In making a decision on the extradition, the judge, Chia Wee Kiat, weighed the evidence provided by the U.S. indictment, citing emails, documents and affidavits from the U.S. case.

Chia said that if the alleged acts had indeed been committed, they would also be considered "conspiracy and cheating under Singapore law."

He noted that the Singapore court's role in considering the extradition request had been "to decide whether there is a prima facie case." Chia said that "the task of resolving doubt and weighing the evidence should be left to the trial judge."

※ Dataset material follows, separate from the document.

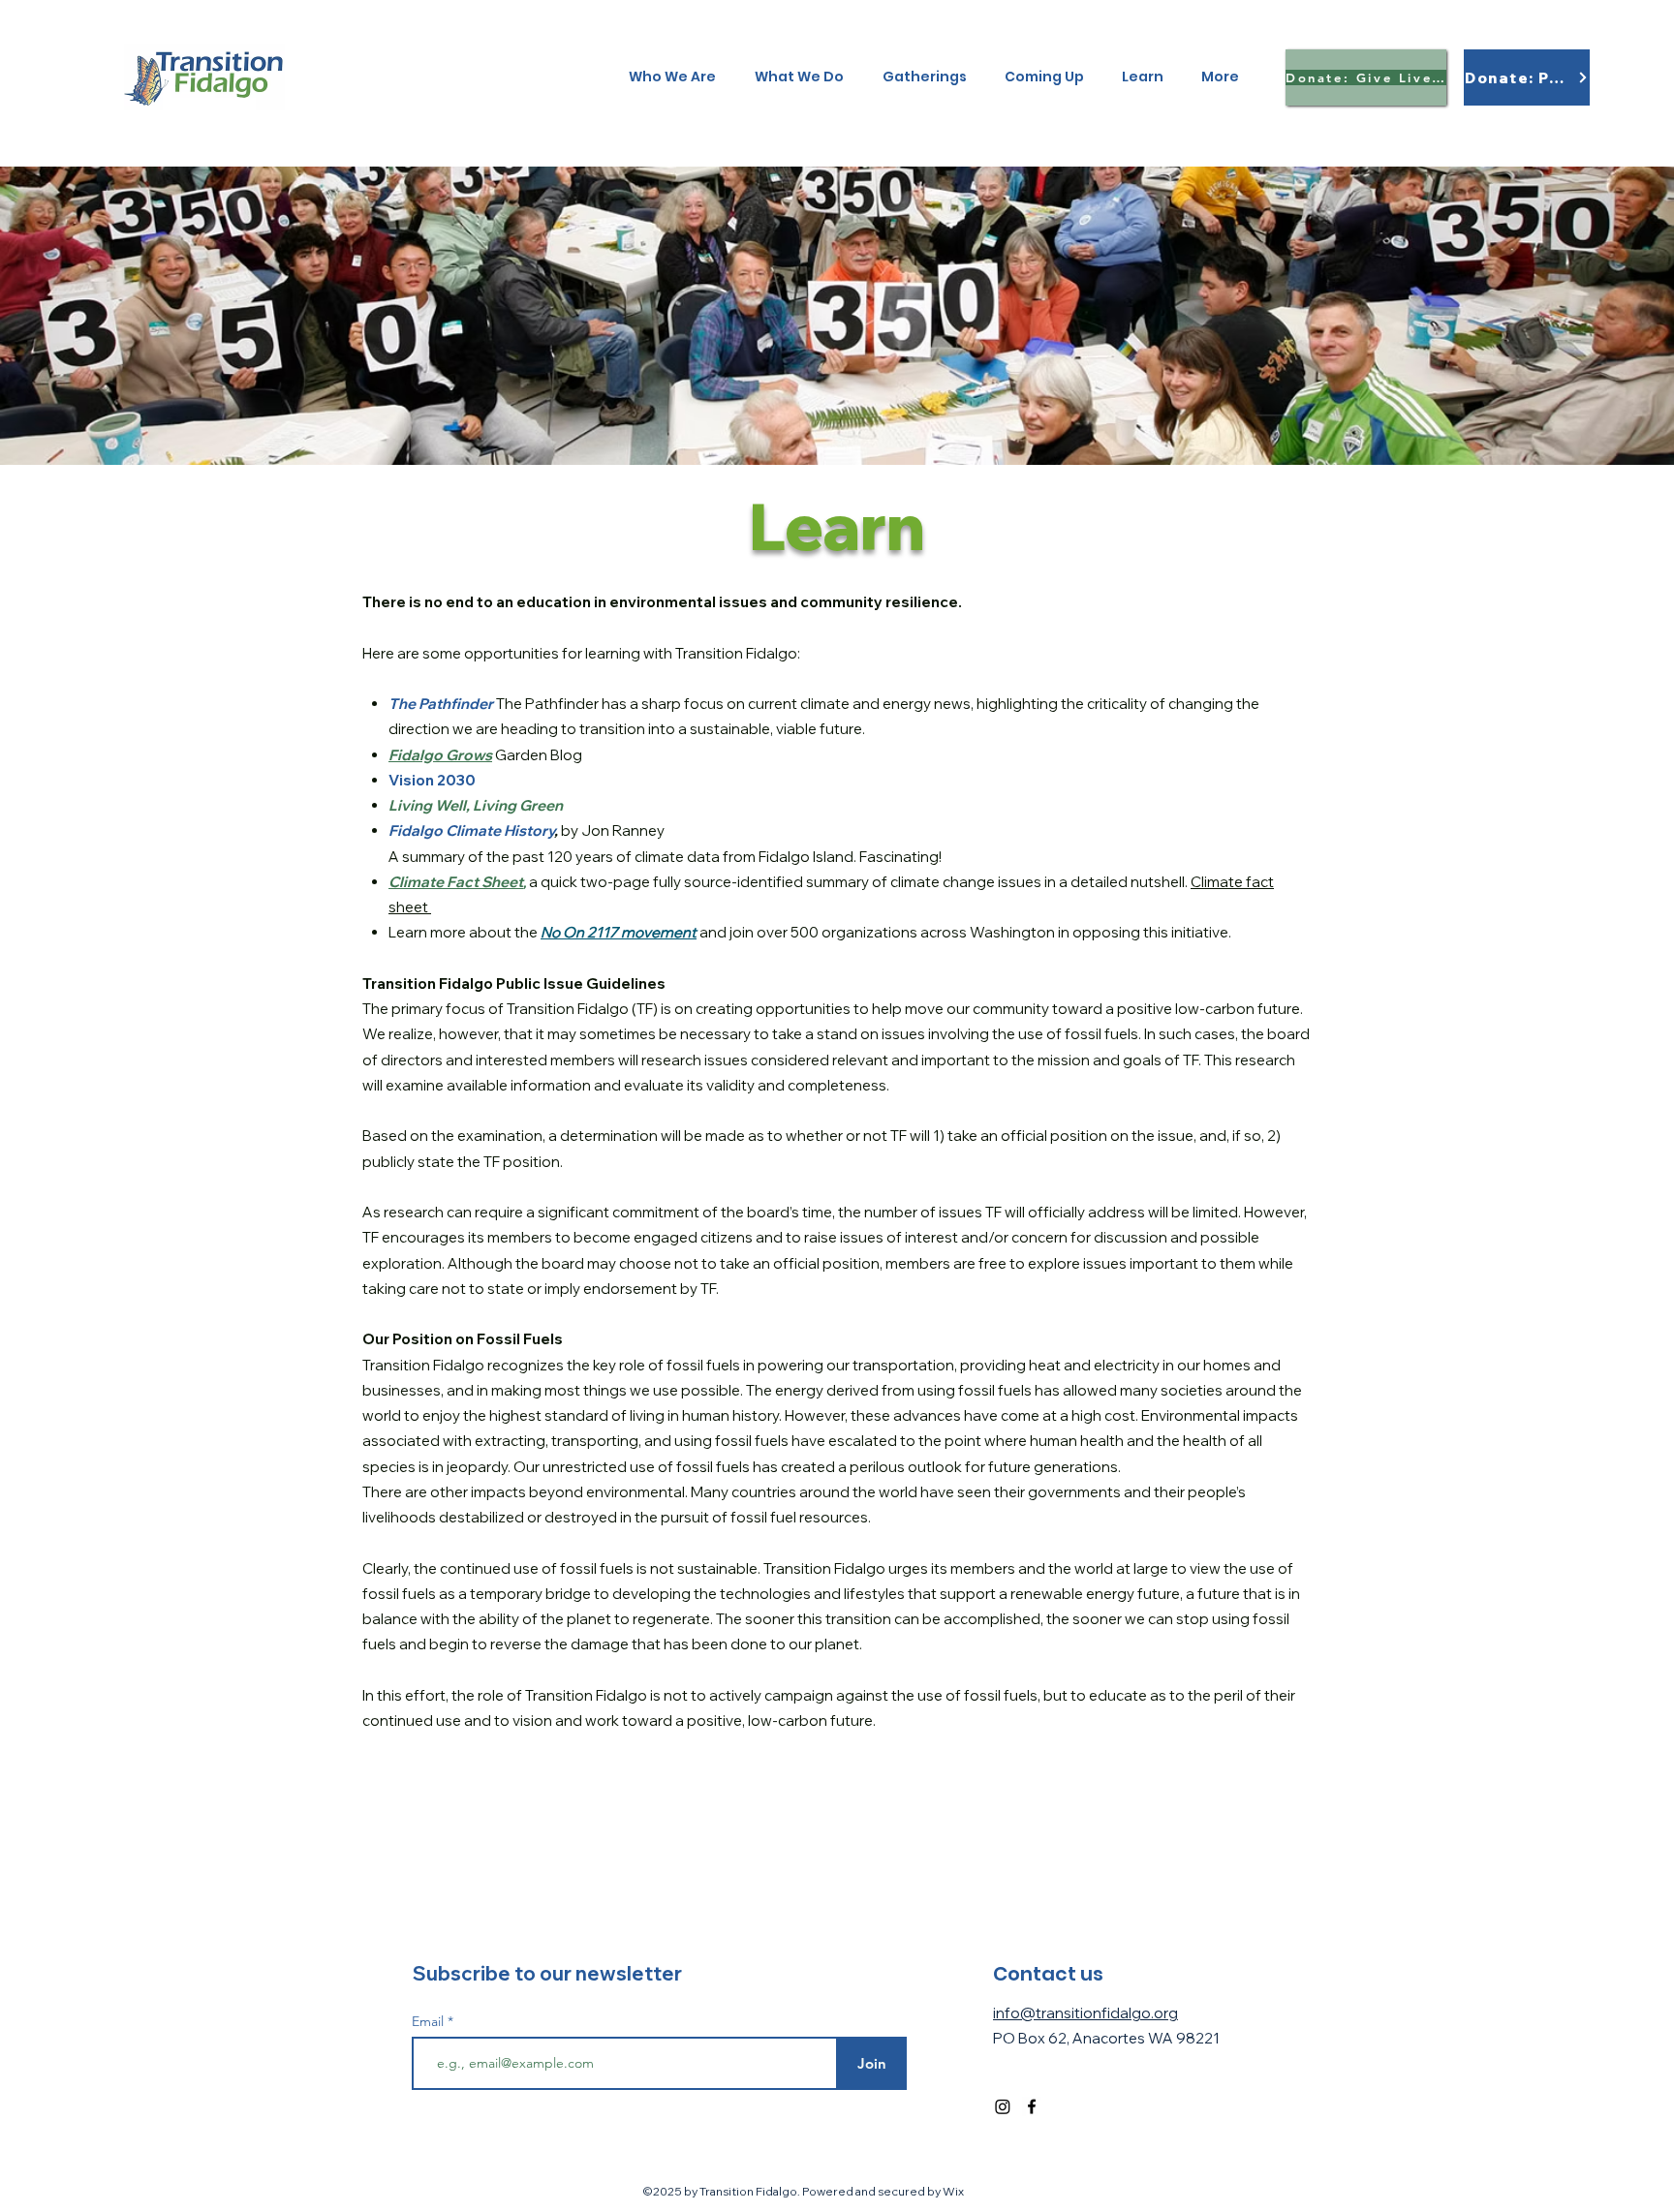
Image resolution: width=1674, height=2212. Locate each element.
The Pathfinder (440, 703)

The U.S. indictment alleges that the Singaporeans conspired to buy 6,000 radio frequency modules from an unidentified company in Minnesota and ship them through Singapore to Larijani in Iran.

The United States has in the past noted that Singapore -- a major global transshipment port -- needs to tighten its export controls, in particular of so-called "dual use" items, which can have both a civilian and military purpose

In this case, the radio frequency modules from the U.S. company have various commercial applications, including wireless local area networks to connect printers and computers in offices.

The United States says that radio frequency modules from the same U.S. company were recovered in 2008 and 2009 by coalition forces in Iraq as part of remote detonation systems for improvised explosive devices.

Prosecutors allege that the defendants told the Minnesota company that Singapore was the final destination for the components they were buying and also filed false paperwork with the U.S. government, saying the parts would be used in a Singapore telecommunications project.

The Singaporeans have been held without bail since their arrest, except Lim Yong Nam, who was released on bail on medical grounds.

They will all remain in prison until their extradition, except Lim Yong Nam, the judge said Friday.